Fecha: 23 de junio, 2009
1. Fomentar la organización estableciendo metas adecuadas a las dificultades del estudiante, siempre reconociendo los pequeños avances.
2. Poner al alumno cerca del profesor, para poder super visarlo, sentado junto a un compañero que no presente las mismas dificultades y que lo pueda ayudar.
3. Estabecer rutinas muy concretas, pocas y premiar su realización.
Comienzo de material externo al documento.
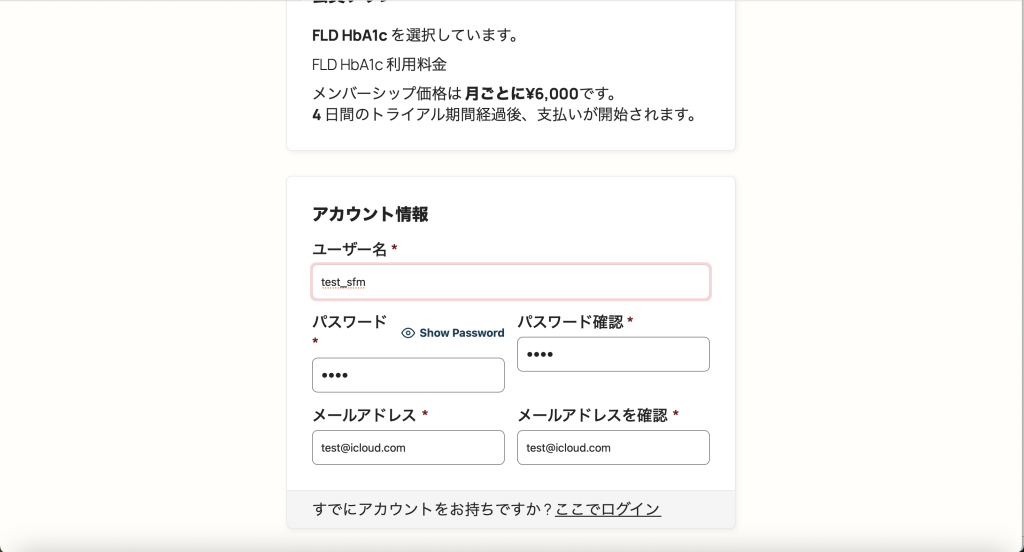Focus the ユーザー名 field containing test_sfm
The height and width of the screenshot is (552, 1024).
[510, 282]
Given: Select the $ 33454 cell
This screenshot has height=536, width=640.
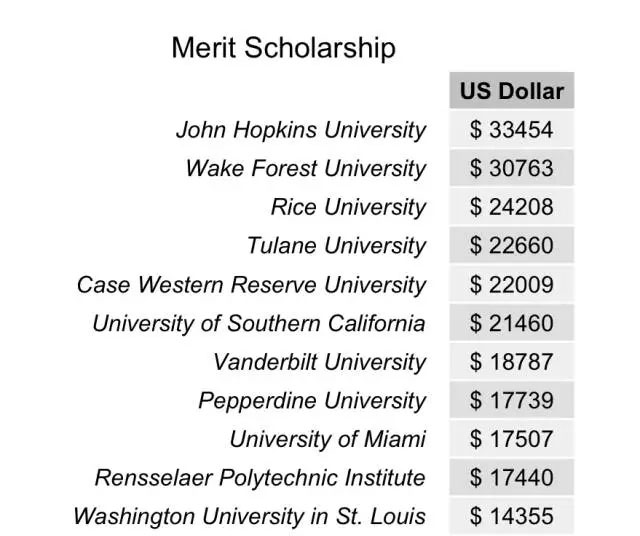Looking at the screenshot, I should [512, 129].
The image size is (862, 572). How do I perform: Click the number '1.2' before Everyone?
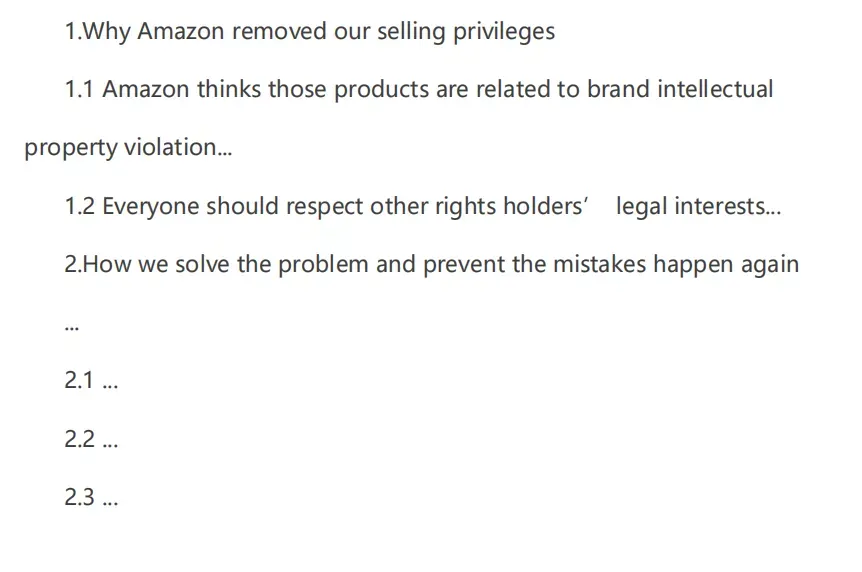tap(80, 207)
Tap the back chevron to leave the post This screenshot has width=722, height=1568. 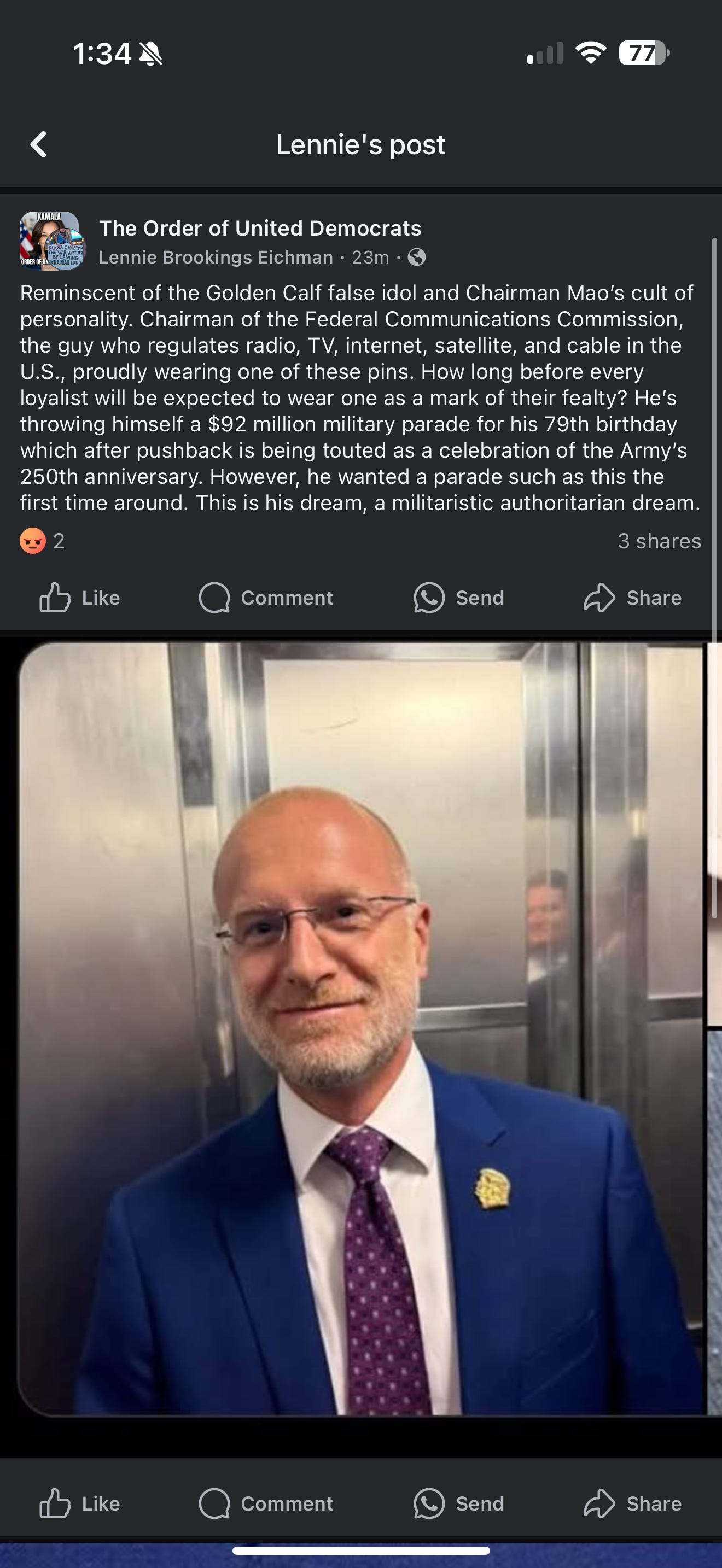pyautogui.click(x=38, y=145)
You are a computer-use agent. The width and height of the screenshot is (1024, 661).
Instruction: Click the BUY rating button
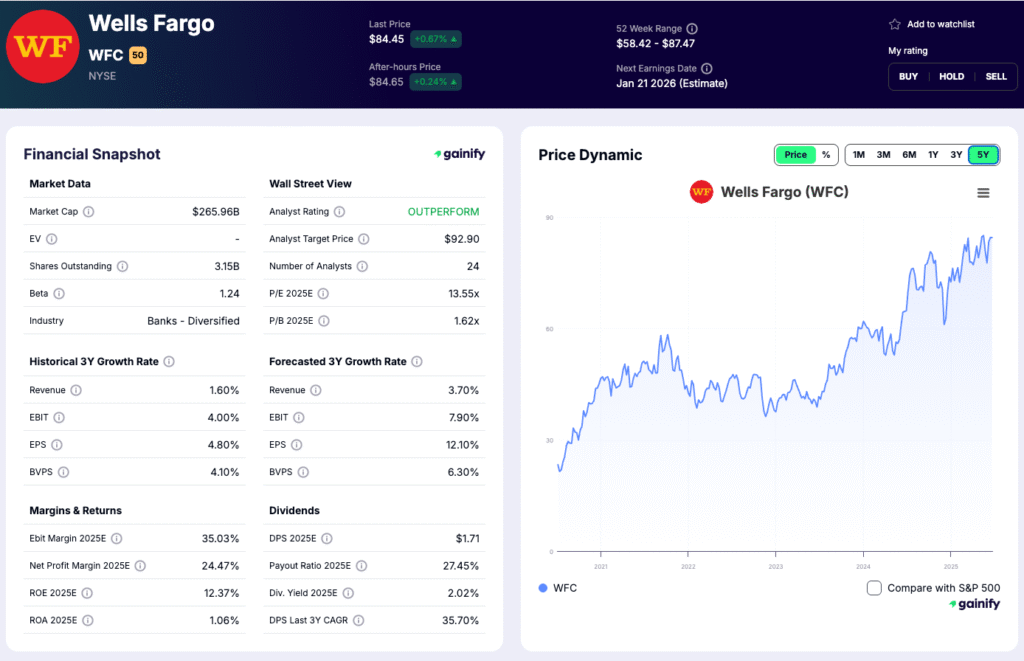[908, 76]
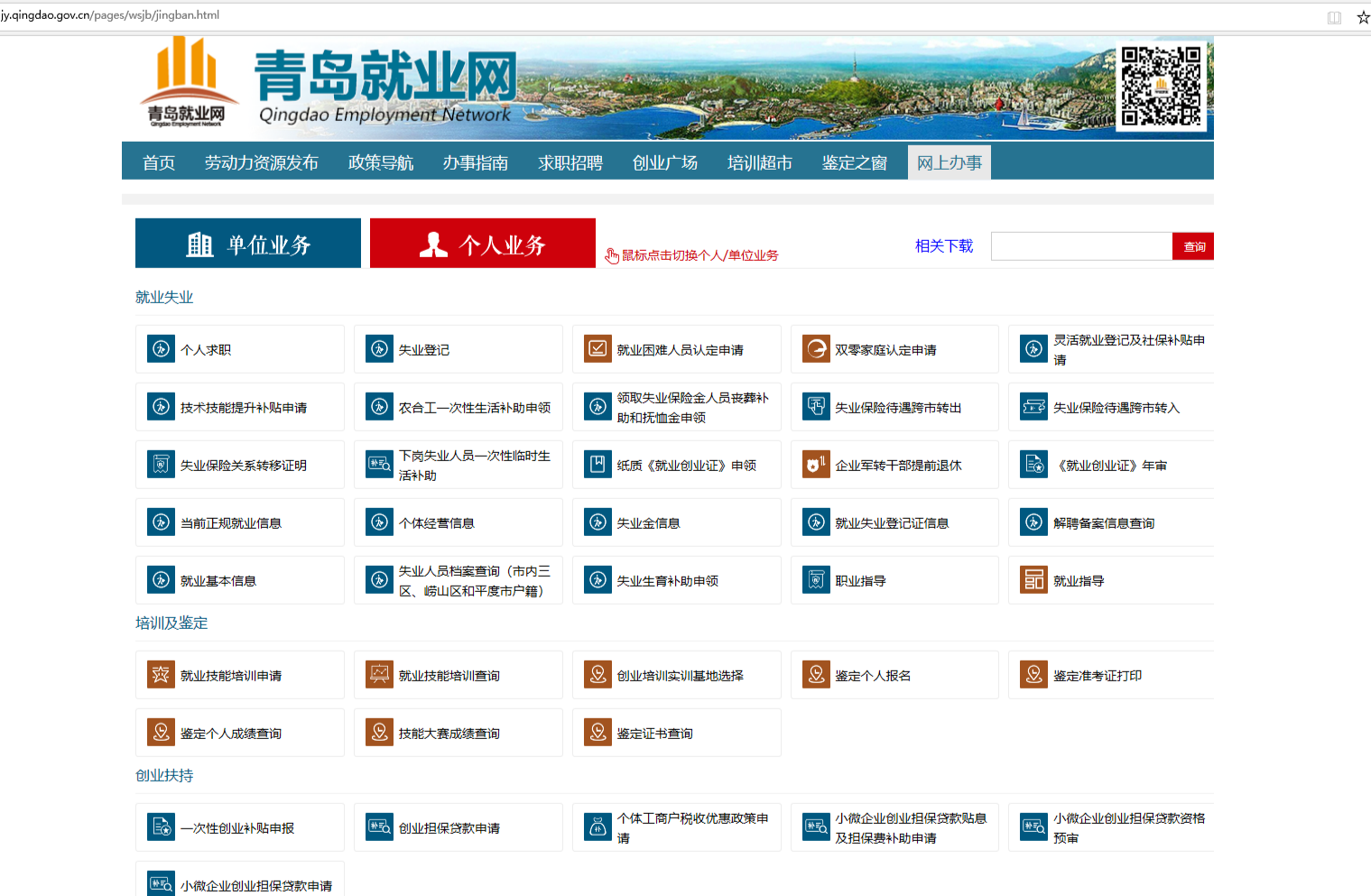Click the 双零家庭认定申请 orange icon
Image resolution: width=1371 pixels, height=896 pixels.
click(816, 349)

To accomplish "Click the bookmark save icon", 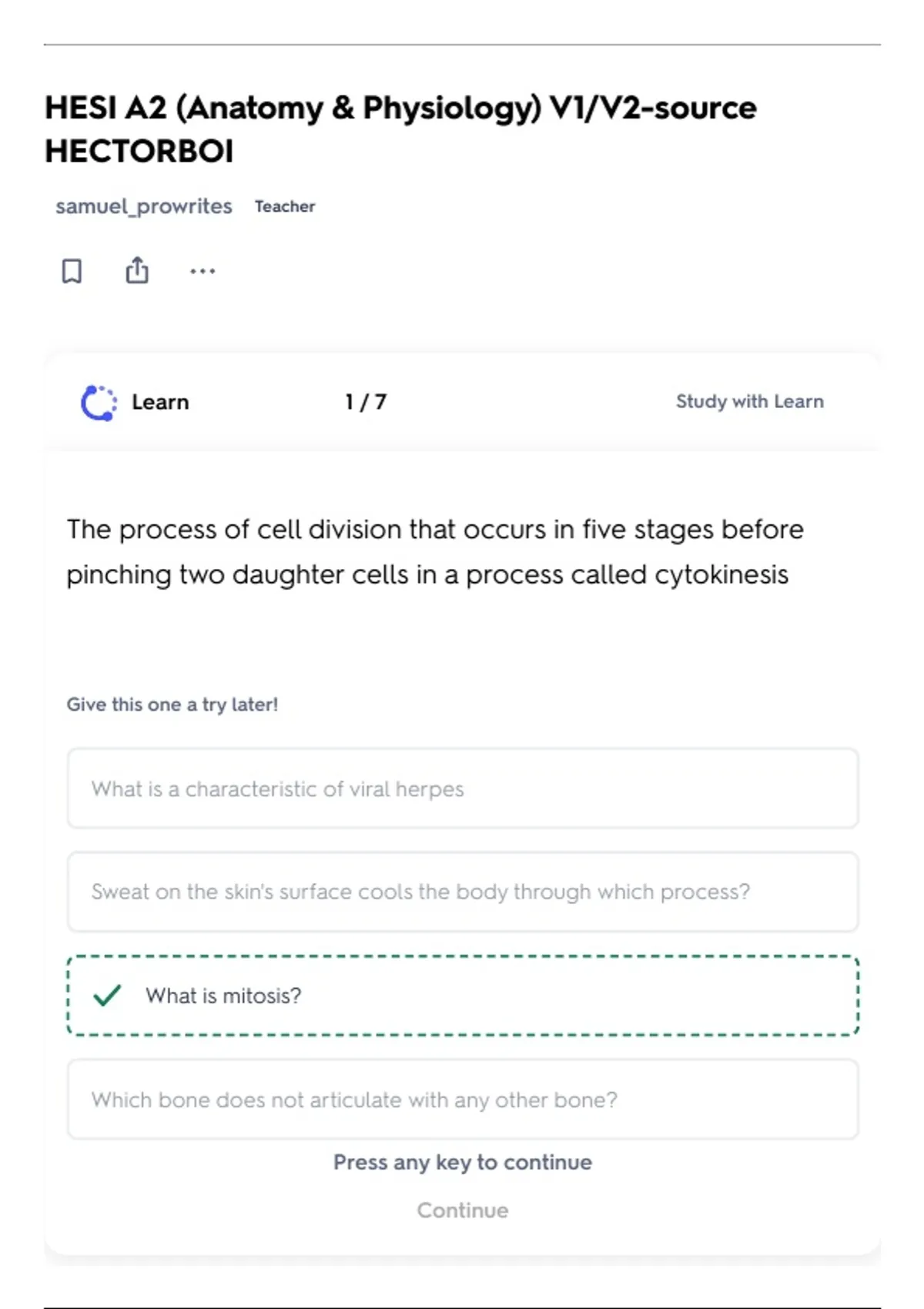I will 72,271.
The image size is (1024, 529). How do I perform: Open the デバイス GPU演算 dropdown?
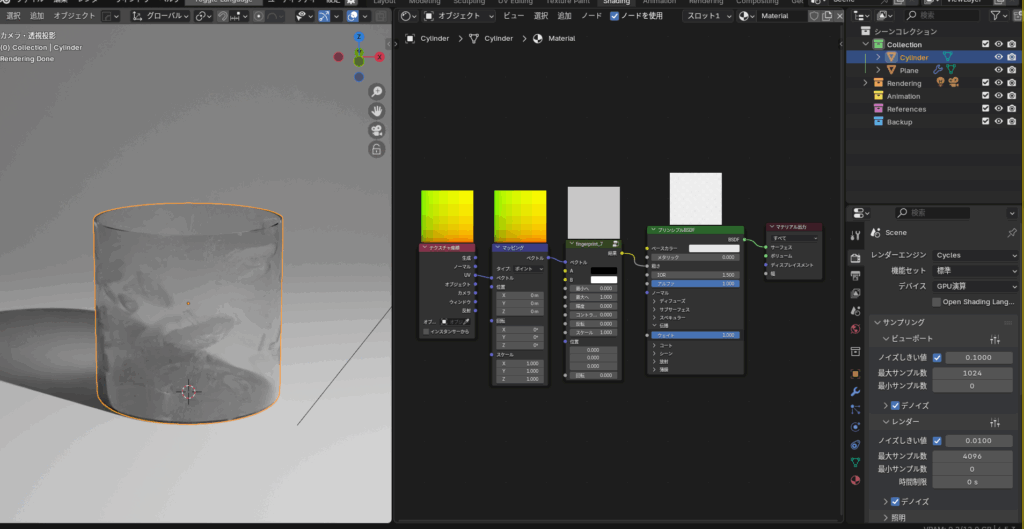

Se pueden anotar en un papel y colocarlo en un extremo de la mesa en forma de recordatorio.
4. Super visar, siempre que sea posible, el trabajo del estudiante dentro del aula y la organización de la agenda, estableciendo algún tipo de código o lenguaje.
5. Fomentar la calidad de las tareas versus cantidad.
6. Potenciar la participación frecuente para mejorar las relaciones con los compañeros y aumentar el nivel atencional.
7. Dar las instrucciones de una en una, mirando al niño a los ojos, asegurándonos que las ha escuchado y entendido.
8. Planificar los cambios con antelación para evitar distracciones y conseguir que el niño entienda y se entere de lo que ha de hacer en el momento oportuno.
9. Utilizar el refuerzo positivo y siempre valorar el trabajo y el esfuerzo del niño o joven.
10. Ignorar los comentarios que hace el niño fuera de contexto, más allá de lo que sería aceptable para su edad.
PUNTOS CLAVE A RECORDAR
1. Adecuar nuestras expectativas al niño, qué puede hacer, qué no y cómo hacerlo.
2. Elogiar y premiar siempre el trabajo y el esfuerzo.
3. Super visar conjuntamente las tareas de cada día, sin enfados.
4. No hacer comparaciones con otros hermanos y/o alumnos.
5. Hay que tener en cuenta que a estos niños o alumnos les cuesta estudiar como resultado del TDAH, pero no hay que entender las dificultades que presenta este trastorno como una excusa para no estudiar. En general es un niño con capacidad pero requiere "facilitadores" para su avance.